Can someone explain the "use-cases" for the default munin graphs?

Question

When installing munin, it activates a default set of plugins (at least on ubuntu). Alternatively, you can simply run munin-node-configure to figure out which plugins are supported on your system. Most of these plugins plot straight-forward data. My question is not to explain the nature of the data (well... maybe for some) but what is it that you look for in these graphs?

It is easy to install munin and see fancy graphs. But having the graphs and not being able to "read" them renders them totally useless.

I am going to list standard plugins which are enabled by default on my system. So it's going to be a long list. For completeness, I am also going to list plugins which I think to understand and give a short explanation as to what I think it's used for. Pleas correct if I am wrong with any of them.

So let me split this questions in three parts:

Plugins where I don't even understand the data
Plugins where I understand the data but don't know what I should look out for
Plugins which I think to understand

Plugins where I don't even understand the data

These may contain questions that are not necessarily aimed at munin alone. Not understanding the data usually mean a gap in fundamental knowledge on operating systems/hardware.... ;) Feel free to respond with a "giyf" answer.

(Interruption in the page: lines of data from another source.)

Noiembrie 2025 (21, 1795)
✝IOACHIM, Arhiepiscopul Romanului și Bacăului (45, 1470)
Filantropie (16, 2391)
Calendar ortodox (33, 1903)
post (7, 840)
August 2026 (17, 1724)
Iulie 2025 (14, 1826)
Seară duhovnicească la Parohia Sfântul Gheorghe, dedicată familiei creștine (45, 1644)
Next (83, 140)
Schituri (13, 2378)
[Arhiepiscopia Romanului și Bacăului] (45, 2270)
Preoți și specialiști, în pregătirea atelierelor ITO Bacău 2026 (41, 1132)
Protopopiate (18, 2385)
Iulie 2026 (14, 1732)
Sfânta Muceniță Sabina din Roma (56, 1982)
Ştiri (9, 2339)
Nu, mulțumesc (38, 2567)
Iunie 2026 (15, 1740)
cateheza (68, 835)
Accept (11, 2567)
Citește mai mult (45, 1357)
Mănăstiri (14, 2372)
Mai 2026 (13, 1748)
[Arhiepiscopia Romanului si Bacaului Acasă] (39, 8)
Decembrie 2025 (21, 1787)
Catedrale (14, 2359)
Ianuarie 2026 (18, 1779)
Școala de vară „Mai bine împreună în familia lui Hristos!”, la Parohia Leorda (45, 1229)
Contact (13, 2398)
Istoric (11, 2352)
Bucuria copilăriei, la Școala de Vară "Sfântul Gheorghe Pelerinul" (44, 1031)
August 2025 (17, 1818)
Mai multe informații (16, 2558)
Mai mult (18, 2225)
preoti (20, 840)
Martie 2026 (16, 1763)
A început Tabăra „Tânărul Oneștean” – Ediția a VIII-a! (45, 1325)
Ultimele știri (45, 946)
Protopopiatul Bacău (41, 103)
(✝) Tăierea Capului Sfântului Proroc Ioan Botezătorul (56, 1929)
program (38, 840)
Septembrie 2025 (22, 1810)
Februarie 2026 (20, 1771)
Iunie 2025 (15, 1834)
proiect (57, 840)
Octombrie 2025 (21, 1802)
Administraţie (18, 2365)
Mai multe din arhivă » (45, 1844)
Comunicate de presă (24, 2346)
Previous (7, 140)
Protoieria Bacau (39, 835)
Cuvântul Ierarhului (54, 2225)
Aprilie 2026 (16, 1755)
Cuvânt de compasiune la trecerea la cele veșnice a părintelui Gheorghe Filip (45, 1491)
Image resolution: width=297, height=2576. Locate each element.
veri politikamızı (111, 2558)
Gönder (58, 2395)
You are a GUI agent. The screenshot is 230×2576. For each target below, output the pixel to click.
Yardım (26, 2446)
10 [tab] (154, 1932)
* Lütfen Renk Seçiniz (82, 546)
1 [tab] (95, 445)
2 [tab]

These are plugins where I can only guess what's going on... I hardly want to look at these "guessing"...

Disk IOs per device (IOs/second)
What's an IO. I know it stands for input/output. But that's as far as it goes.
Disk latency per device (Average IO wait)
Not a clue what an "IO wait" is...
IO Service Time
This one is a huge mess, and it's near impossible to see something in the graph at all.

Plugins where I understand the data but don't know what I should look out for

IOStat (blocks/second read/written)
I assume, the thing to look out for in here are spikes? Which would mean that the device is in heavy use?
Available entropy (bytes)
I assume that this is important for random number generation? Why would I graph this? So far the value has always been near constant.
VMStat (running/I/O sleep processes)
What's the difference between this one and the "processes" graph? Both show running/sleeping processes, whereas the "Processes" graph seems to have more details.
Disk throughput per device (bytes/second read/written)
What's thedifference between this one and the "IOStat" graph?
inode table usage
What should I look for in this graph?

Plugins which I think to understand

I'll be guessing some things here... correct me if I am wrong.

Disk usage in percent (percent)
How much disk space is used/remaining. As this is approaching 100%, you should consider cleaning up or extend the partition. This is extremely important for the root partition.
Firewall Throughput (packets/second)
The number of packets passing through the firewall. If this is spiking for a longer period of time, it could be a sign of a DOS attack (or we are simply recieving a large file). It can also give you an idea about your firewall performance. If it's levelling out and you need more "power" you should consider load balancing. If it's levelling out and see a correlation with your CPU load, it could also mean that your hardware is not fast enough. Correlations with disk usage could point to excessive LOG targets in you FW config.
eth0 errors (packets in/out)
Network errors. If this value is increasing, it could be a sign of faulty hardware.
eth0 traffic (bits/second in/out)
Raw network traffic. This should correlate with Firewall throughput.
number of threads
An ever-increasing value might point to a process not properly closing threads. Investigate!
processes
Breakdown of active processes (including sleeping). A quick spike in here might point to a fork-bomb. A slowly, but ever-increasing value might point to an application spawning sub-processes but not properly closing them. Investigate using ps faux.
process priority
This shows the distribution of process priorities. Having only high-priority processes is not of much use. Consider de-prioritizing some.
cpu usage
Fairly straight-forward. If this is spiking, you may have an attack going on, or a process is hogging the CPU. Idf it's slowly increasing and approaching max in normal operations, you should consider upgrading your hardware (or load-balancing).
file table usage
Number of actively open files. If this is reaching max, you may have a process opening, but not properly releasing files.
load average
Shows an summarized value for the system load. Should correlate with CPU usage. Increasing values can come from a number of sources. Look for correlations with other graphs.
memory usage
A graphical representation of you memory. As long as you have a lot of unused+cache+buffers you are fine.
swap in/out
Shows the activity on your swap partition. This should always be 0. If you see activity on this, you should add more memory to your machine!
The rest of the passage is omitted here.